10.6 Step 4: Calculate descriptive statistics

We compute baseline, Week 24, and change from baseline statistics by treatment group.

# Calculate comprehensive descriptive statistics
desc_stats = []
for trt in treatments:
    # Analysis data for this treatment
    trt_data = gluc_data.filter(pl.col("TRTP") == trt)

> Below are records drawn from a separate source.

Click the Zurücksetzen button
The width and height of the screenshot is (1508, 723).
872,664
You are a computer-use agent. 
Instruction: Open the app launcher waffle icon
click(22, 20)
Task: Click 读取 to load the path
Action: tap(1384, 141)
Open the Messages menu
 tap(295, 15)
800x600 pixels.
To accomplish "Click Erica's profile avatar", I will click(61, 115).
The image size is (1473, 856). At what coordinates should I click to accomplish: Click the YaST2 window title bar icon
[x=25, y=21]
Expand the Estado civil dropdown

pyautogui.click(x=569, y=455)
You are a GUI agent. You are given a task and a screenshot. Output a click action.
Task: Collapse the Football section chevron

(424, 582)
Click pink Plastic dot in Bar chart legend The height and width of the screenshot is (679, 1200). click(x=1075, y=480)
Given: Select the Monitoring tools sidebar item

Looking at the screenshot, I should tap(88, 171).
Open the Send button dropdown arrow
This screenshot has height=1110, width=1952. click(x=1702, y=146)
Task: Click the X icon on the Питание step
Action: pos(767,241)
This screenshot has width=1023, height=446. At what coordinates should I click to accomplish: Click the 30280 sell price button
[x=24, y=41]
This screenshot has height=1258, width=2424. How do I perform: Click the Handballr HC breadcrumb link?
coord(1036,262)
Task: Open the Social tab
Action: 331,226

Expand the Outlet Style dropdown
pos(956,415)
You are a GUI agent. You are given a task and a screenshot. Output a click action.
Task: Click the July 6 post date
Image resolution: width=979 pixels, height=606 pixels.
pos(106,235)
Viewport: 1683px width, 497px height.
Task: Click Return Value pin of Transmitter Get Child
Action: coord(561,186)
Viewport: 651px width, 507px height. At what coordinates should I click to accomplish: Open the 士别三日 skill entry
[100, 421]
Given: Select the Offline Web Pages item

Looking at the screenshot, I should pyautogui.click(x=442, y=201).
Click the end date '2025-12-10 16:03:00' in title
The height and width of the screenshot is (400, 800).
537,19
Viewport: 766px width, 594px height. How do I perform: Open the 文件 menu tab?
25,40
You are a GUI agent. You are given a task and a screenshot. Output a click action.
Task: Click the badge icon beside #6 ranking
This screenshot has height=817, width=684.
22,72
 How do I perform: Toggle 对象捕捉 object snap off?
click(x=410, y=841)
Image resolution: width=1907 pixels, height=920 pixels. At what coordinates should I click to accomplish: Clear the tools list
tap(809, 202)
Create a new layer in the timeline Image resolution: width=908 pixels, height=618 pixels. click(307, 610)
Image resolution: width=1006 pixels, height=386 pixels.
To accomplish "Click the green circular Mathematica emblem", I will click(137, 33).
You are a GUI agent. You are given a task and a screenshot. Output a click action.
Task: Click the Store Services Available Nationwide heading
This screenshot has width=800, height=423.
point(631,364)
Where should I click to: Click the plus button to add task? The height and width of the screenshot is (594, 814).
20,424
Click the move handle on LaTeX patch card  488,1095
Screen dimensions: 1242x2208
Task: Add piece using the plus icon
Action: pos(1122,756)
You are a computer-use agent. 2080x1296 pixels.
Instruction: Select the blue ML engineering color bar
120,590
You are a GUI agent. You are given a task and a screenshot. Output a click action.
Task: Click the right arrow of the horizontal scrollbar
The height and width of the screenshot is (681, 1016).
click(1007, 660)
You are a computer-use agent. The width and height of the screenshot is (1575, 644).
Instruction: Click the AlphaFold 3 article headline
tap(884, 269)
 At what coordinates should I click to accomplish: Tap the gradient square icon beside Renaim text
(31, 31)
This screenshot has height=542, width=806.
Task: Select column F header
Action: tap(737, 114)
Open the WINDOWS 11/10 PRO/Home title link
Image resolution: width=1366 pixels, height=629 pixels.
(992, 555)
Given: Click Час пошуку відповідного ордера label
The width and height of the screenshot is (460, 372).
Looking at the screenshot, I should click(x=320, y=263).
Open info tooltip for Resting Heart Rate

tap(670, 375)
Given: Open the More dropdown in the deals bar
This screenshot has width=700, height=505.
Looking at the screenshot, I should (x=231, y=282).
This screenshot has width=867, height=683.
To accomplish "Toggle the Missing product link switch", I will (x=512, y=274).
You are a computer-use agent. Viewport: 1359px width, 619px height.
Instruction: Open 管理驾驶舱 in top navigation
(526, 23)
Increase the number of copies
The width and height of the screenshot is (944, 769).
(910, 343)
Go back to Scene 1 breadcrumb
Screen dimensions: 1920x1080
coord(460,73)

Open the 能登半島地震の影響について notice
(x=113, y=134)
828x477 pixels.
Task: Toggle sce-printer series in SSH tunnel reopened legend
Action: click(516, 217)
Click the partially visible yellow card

    # Original baseline data (all subjects with baseline)
    baseline_full = adlbc_eff.filter(
        (pl.col("PARAMCD") == "GLUC") &
        (pl.col("AVISIT") == "Baseline") &
        (pl.col("TRTP") == trt)
    )

    desc_stats.append({
        "Treatment": trt,
        "N_Baseline": baseline_full.height,
        "Baseline_Mean": baseline_full["AVAL"].mean() if baseline_full.height > 0 else np.nan,
        "Baseline_SD": baseline_full["AVAL"].std() if baseline_full.height > 0 else np.nan,
        "N_Week24": trt_data.height,
        "Week24_Mean": trt_data["Week_24_LOCF"].mean() if trt_data.height > 0 else np.nan,
        "Week24_SD": trt_data["Week_24_LOCF"].std() if trt_data.height > 0 else np.nan,
        "N_Change": trt_data.height,
        "Change_Mean": trt_data["CHG"].mean() if trt_data.height > 0 else np.nan,
        "Change_SD": trt_data["CHG"].std() if trt_data.height > 0 else np.nan
    })

# Display descriptive statistics
desc_df = pl.DataFrame(desc_stats)
# Descriptive statistics by treatment
desc_df

shape: (3, 10)

Treatment	N_Baseline	Baseline_Mean	Baseline_SD	N_Week24	Week24_Mean	Week24_SD	N_Change	Change_Mean	Change_SD
str	i64	f64	f64	i64	f64	f64	i64	f64	f64
"Placebo"	79	5.656399	2.229324	79	5.639535	1.651807	79	-0.016864	2.31841
"Xanomeline Low Dose"	79	5.419603	0.946102	79	5.352148	1.058004	79	-0.067455	1.015715
"Xanomeline High Dose"	74	5.388971	1.374893	74	5.831551	2.214668	74	0.44258	1.645179

10.7 Step 5: Perform ANCOVA analysis

We fit the ANCOVA model with treatment and baseline glucose as covariates.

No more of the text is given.